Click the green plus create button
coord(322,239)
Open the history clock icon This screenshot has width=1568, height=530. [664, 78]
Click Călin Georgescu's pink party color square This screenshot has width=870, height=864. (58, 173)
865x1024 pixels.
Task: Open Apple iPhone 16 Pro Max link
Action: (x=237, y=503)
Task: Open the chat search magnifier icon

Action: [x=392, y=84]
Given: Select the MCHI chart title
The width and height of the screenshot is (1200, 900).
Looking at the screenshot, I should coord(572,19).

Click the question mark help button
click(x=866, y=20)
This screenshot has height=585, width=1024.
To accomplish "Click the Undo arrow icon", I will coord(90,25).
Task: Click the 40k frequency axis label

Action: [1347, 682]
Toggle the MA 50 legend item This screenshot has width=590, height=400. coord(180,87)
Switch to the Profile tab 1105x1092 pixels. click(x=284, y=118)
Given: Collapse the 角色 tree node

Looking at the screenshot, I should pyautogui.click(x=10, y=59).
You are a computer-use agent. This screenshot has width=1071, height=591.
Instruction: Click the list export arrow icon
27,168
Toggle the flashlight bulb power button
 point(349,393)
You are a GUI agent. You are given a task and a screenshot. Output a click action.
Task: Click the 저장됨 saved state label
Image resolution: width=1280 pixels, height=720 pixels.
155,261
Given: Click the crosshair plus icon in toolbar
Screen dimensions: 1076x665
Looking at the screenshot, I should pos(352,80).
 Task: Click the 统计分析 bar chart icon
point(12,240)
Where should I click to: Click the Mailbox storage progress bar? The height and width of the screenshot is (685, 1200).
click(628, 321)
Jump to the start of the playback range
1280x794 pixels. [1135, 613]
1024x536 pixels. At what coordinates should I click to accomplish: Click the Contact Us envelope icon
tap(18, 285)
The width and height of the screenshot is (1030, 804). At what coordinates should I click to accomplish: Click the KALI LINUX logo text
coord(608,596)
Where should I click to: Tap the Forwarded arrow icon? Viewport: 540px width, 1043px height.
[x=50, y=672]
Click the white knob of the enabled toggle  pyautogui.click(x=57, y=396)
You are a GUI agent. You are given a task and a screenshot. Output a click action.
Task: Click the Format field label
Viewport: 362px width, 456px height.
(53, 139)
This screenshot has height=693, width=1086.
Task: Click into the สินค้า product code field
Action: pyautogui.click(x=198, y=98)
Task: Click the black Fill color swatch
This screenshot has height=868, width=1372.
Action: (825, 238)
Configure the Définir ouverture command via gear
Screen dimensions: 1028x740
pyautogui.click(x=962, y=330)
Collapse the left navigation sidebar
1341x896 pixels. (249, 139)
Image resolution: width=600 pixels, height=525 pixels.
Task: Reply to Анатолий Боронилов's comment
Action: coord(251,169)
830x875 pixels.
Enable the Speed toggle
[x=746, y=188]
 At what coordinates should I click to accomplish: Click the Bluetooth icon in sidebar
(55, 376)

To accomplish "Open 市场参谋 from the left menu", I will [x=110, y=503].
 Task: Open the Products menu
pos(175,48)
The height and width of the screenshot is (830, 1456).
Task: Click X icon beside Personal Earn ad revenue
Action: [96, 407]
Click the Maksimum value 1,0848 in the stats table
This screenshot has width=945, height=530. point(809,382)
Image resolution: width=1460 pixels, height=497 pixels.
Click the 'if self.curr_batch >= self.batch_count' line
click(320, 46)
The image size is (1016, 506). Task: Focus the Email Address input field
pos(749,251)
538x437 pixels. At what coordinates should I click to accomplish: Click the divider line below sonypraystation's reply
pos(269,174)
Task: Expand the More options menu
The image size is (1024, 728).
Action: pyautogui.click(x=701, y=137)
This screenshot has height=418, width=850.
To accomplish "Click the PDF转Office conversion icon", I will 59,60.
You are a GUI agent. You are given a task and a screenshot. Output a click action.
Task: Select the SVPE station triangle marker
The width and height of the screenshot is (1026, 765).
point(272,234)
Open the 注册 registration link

--

[WHAT TO PRODUCE]
Write out each entry once more, exactly as it was given.

[SOLVED PROBLEM]
Click the green plus create button
coord(322,239)
Open the history clock icon This screenshot has width=1568, height=530. [664, 78]
Click Călin Georgescu's pink party color square This screenshot has width=870, height=864. (58, 173)
865x1024 pixels.
Task: Open Apple iPhone 16 Pro Max link
Action: (x=237, y=503)
Task: Open the chat search magnifier icon

Action: [x=392, y=84]
Given: Select the MCHI chart title
The width and height of the screenshot is (1200, 900).
Looking at the screenshot, I should coord(572,19).

Click the question mark help button
click(x=866, y=20)
This screenshot has height=585, width=1024.
To accomplish "Click the Undo arrow icon", I will coord(90,25).
Task: Click the 40k frequency axis label

Action: [1347, 682]
Toggle the MA 50 legend item This screenshot has width=590, height=400. coord(180,87)
Switch to the Profile tab 1105x1092 pixels. click(x=284, y=118)
Given: Collapse the 角色 tree node

Looking at the screenshot, I should pyautogui.click(x=10, y=59).
You are a computer-use agent. This screenshot has width=1071, height=591.
Instruction: Click the list export arrow icon
27,168
Toggle the flashlight bulb power button
 point(349,393)
You are a GUI agent. You are given a task and a screenshot. Output a click action.
Task: Click the 저장됨 saved state label
Image resolution: width=1280 pixels, height=720 pixels.
155,261
Given: Click the crosshair plus icon in toolbar
Screen dimensions: 1076x665
Looking at the screenshot, I should pos(352,80).
 Task: Click the 统计分析 bar chart icon
point(12,240)
Where should I click to: Click the Mailbox storage progress bar? The height and width of the screenshot is (685, 1200).
click(628, 321)
Jump to the start of the playback range
1280x794 pixels. [1135, 613]
1024x536 pixels. At what coordinates should I click to accomplish: Click the Contact Us envelope icon
tap(18, 285)
The width and height of the screenshot is (1030, 804). At what coordinates should I click to accomplish: Click the KALI LINUX logo text
coord(608,596)
Where should I click to: Tap the Forwarded arrow icon? Viewport: 540px width, 1043px height.
[x=50, y=672]
Click the white knob of the enabled toggle  pyautogui.click(x=57, y=396)
You are a GUI agent. You are given a task and a screenshot. Output a click action.
Task: Click the Format field label
Viewport: 362px width, 456px height.
(53, 139)
This screenshot has height=693, width=1086.
Task: Click into the สินค้า product code field
Action: pyautogui.click(x=198, y=98)
Task: Click the black Fill color swatch
This screenshot has height=868, width=1372.
Action: (825, 238)
Configure the Définir ouverture command via gear
Screen dimensions: 1028x740
pyautogui.click(x=962, y=330)
Collapse the left navigation sidebar
1341x896 pixels. (249, 139)
Image resolution: width=600 pixels, height=525 pixels.
Task: Reply to Анатолий Боронилов's comment
Action: coord(251,169)
830x875 pixels.
Enable the Speed toggle
[x=746, y=188]
 At what coordinates should I click to accomplish: Click the Bluetooth icon in sidebar
(55, 376)

To accomplish "Open 市场参谋 from the left menu", I will [x=110, y=503].
 Task: Open the Products menu
pos(175,48)
The height and width of the screenshot is (830, 1456).
Task: Click X icon beside Personal Earn ad revenue
Action: [96, 407]
Click the Maksimum value 1,0848 in the stats table
This screenshot has width=945, height=530. point(809,382)
Image resolution: width=1460 pixels, height=497 pixels.
Click the 'if self.curr_batch >= self.batch_count' line
click(320, 46)
The image size is (1016, 506). Task: Focus the Email Address input field
pos(749,251)
538x437 pixels. At what coordinates should I click to accomplish: Click the divider line below sonypraystation's reply
pos(269,174)
Task: Expand the More options menu
The image size is (1024, 728).
Action: pyautogui.click(x=701, y=137)
This screenshot has height=418, width=850.
To accomplish "Click the PDF转Office conversion icon", I will 59,60.
You are a GUI agent. You are given a task and a screenshot. Output a click action.
Task: Select the SVPE station triangle marker
The width and height of the screenshot is (1026, 765).
point(272,234)
Open the 注册 registration link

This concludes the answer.